--- DATASET RECORDS Enclosed Below ---
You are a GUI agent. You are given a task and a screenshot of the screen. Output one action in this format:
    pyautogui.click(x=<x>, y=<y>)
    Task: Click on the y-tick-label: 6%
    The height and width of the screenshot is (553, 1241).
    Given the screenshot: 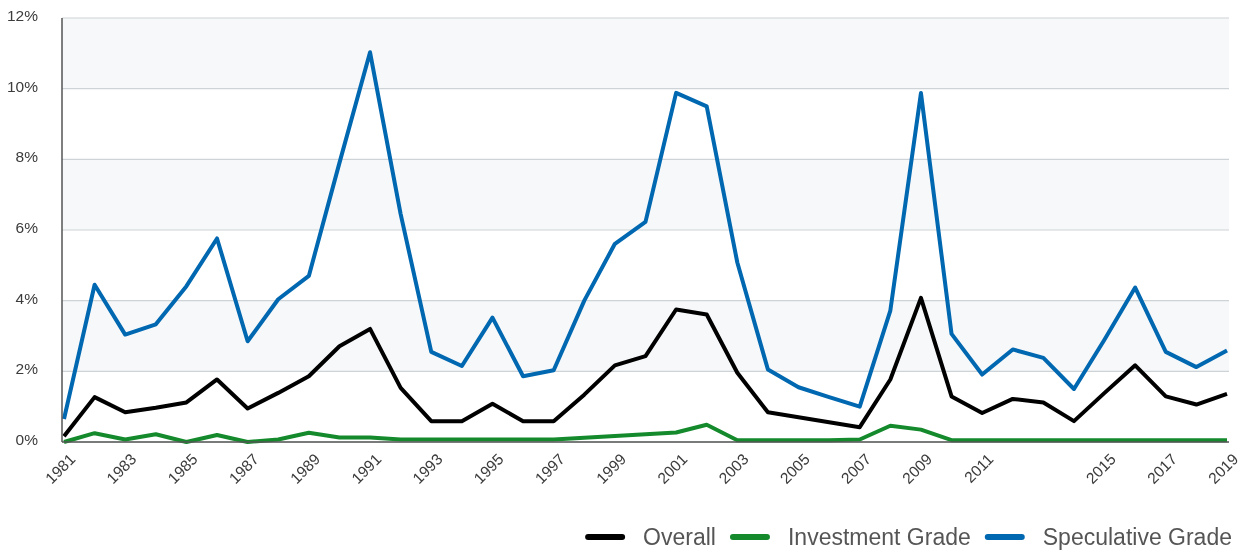 What is the action you would take?
    pyautogui.click(x=27, y=227)
    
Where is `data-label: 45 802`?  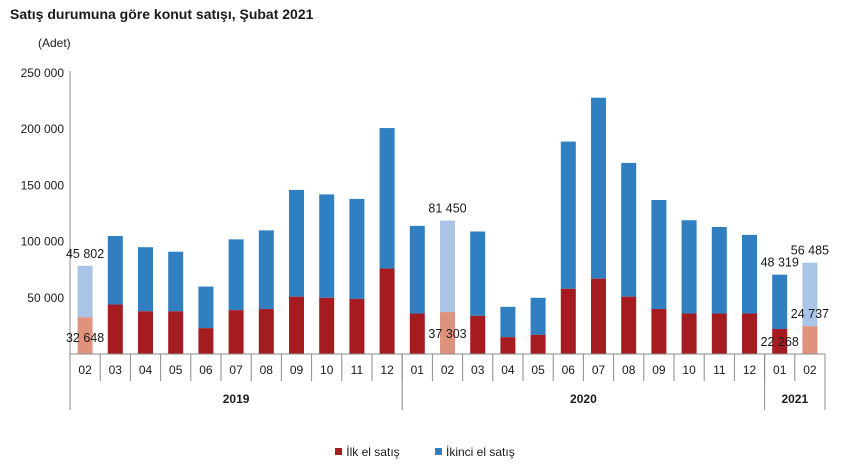 data-label: 45 802 is located at coordinates (85, 254).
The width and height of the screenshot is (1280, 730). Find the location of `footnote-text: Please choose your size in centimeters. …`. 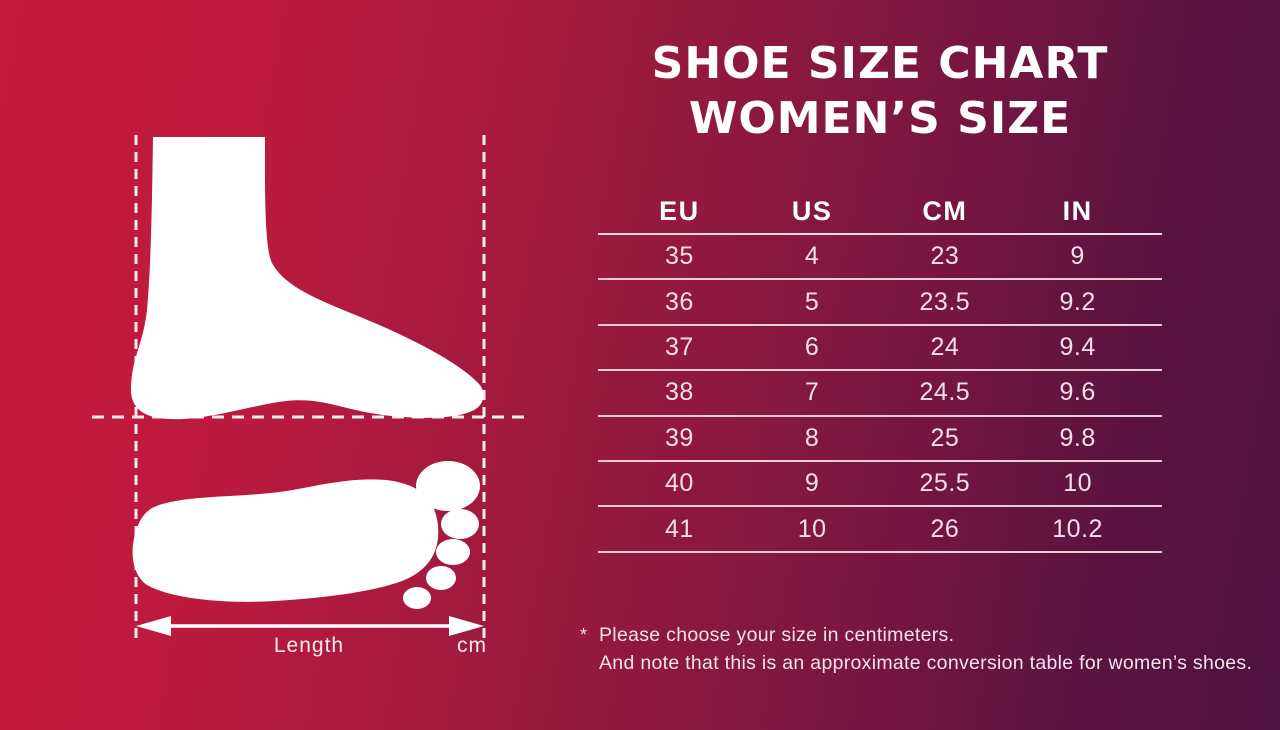

footnote-text: Please choose your size in centimeters. … is located at coordinates (926, 650).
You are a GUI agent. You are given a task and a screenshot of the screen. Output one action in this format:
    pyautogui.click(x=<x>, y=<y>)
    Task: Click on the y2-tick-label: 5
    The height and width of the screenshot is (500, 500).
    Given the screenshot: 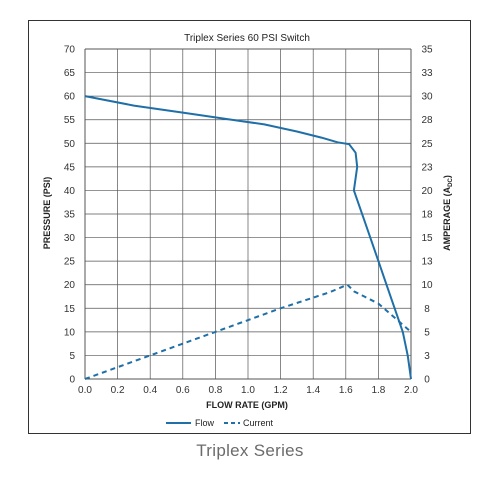 What is the action you would take?
    pyautogui.click(x=427, y=332)
    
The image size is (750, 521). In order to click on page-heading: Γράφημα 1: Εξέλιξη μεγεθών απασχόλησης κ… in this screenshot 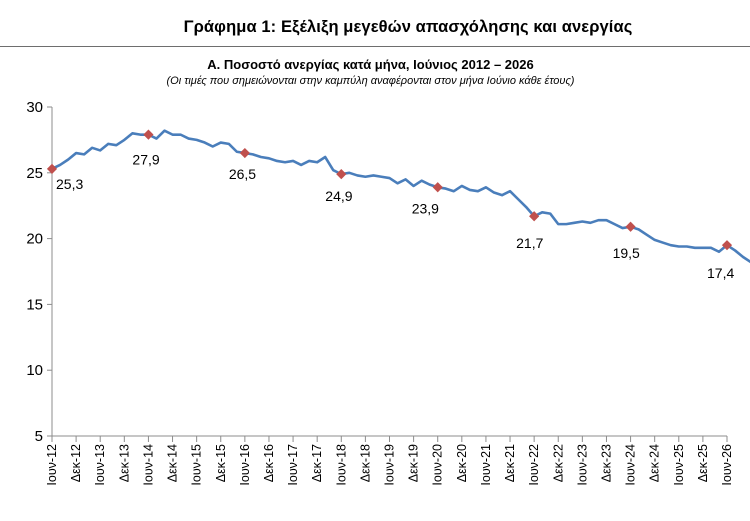, I will do `click(408, 27)`.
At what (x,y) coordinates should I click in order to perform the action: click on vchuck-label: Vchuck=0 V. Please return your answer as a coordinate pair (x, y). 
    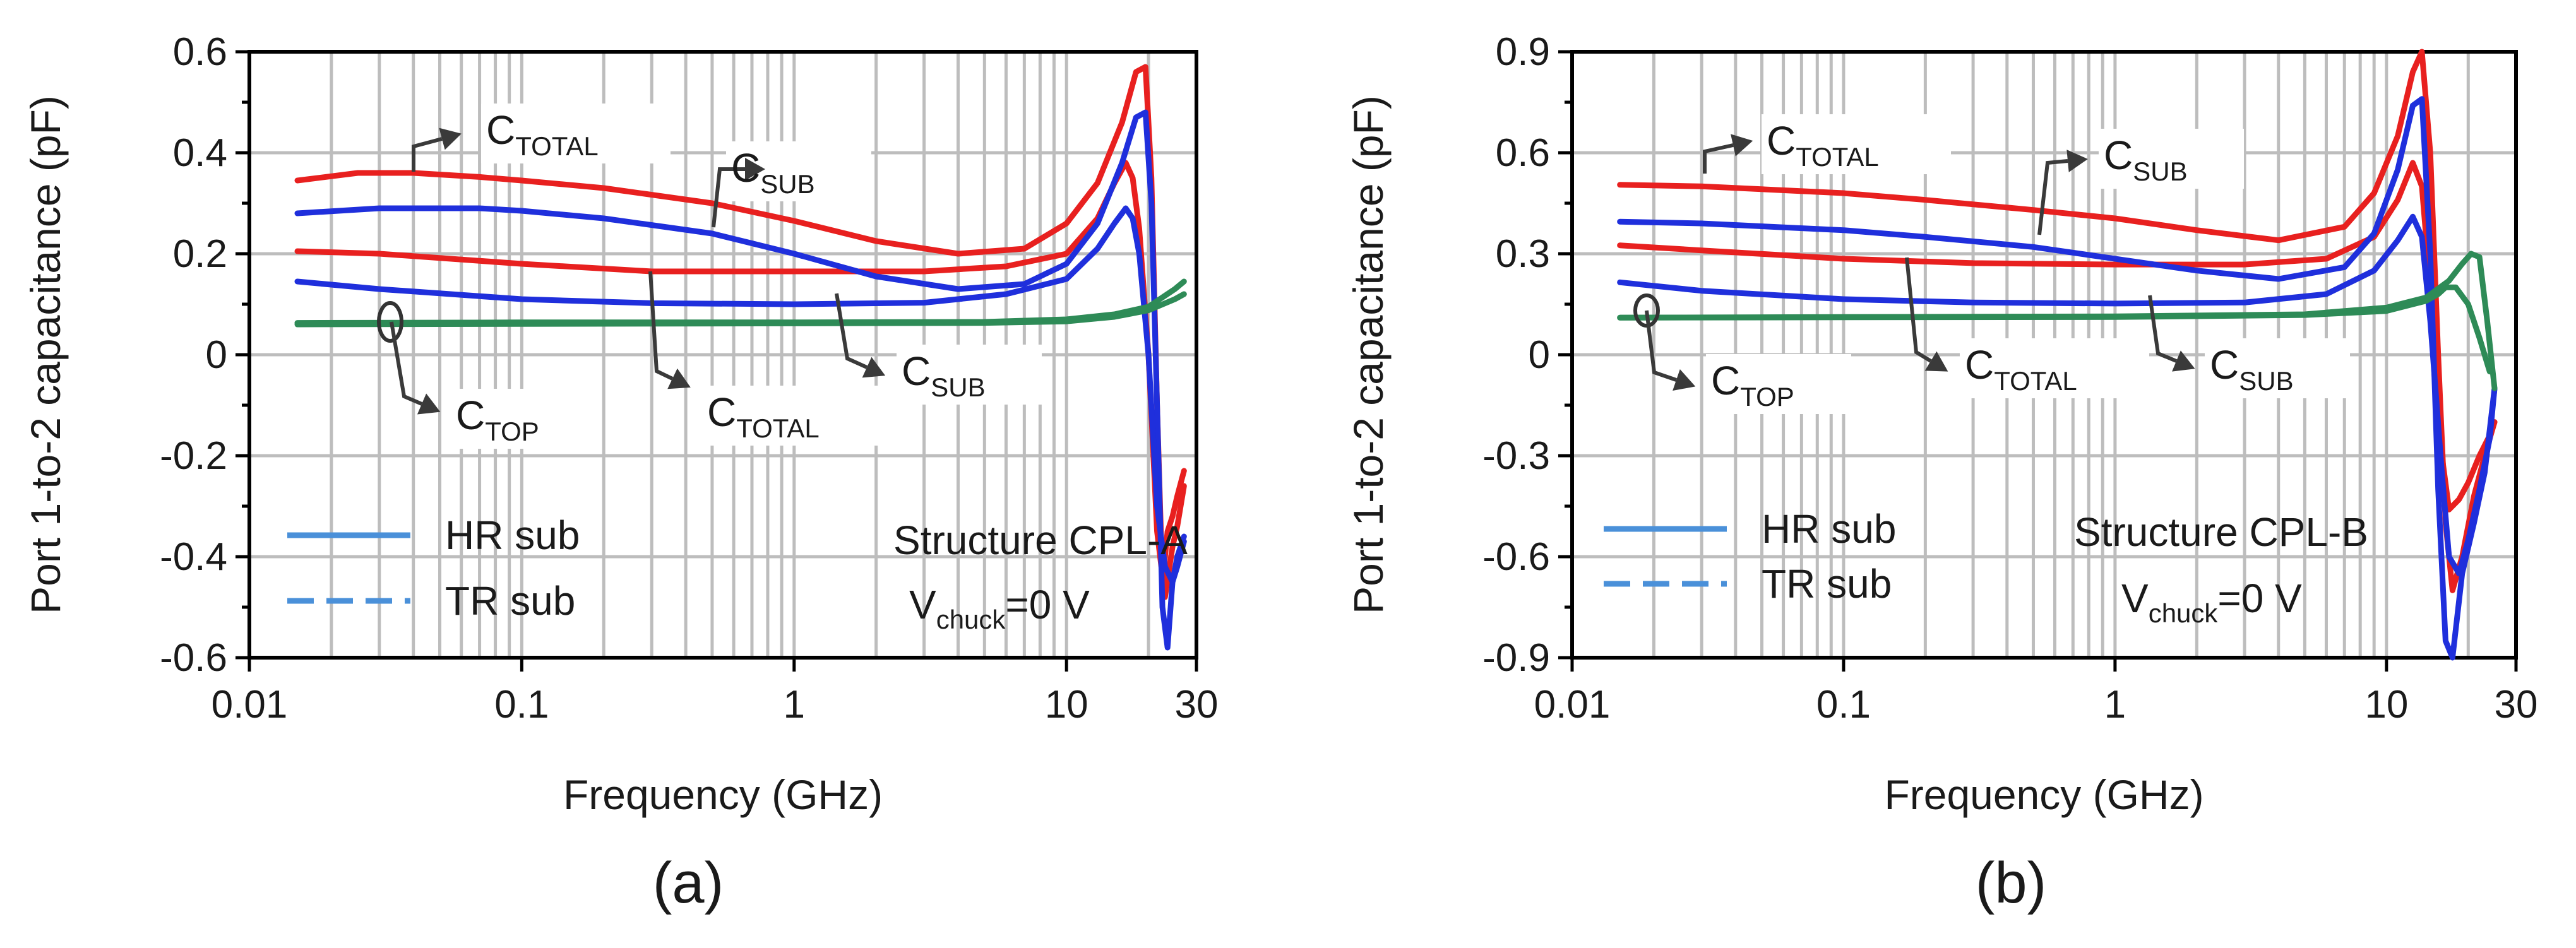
--- End of Enclosed DATASET RECORDS ---
▶ WHAT THIS TASK INVOLVES:
Put the part of the entries above that opens with the line containing "The width and" and closes with the line containing "footnote-text: Please choose your size in centimeters. … is" into a JSON list of strings, one string per line and with blank lines left out. Leave the pictures out of the answer.

▶ SOLUTION TO THE EXERCISE:
[
  "The width and height of the screenshot is (1280, 730). Find the location of `footnote-text: Please choose your size in centimeters. …`. ",
  "footnote-text: Please choose your size in centimeters. … is located at coordinates (926, 650)."
]